## Given data
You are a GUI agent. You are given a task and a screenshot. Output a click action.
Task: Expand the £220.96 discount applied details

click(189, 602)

---

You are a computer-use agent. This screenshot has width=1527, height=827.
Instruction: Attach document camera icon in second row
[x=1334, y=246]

## Requirement
Scale the lines between the one holding "You are a computer-use" and the one holding "[x=1334, y=246]", inclusive, and give them again with the requests. Multiply every coordinate in the answers by 1.25 and round to whole numbers, with halves going up.

## Answer to the task
You are a computer-use agent. This screenshot has width=1527, height=827.
Instruction: Attach document camera icon in second row
[x=1668, y=308]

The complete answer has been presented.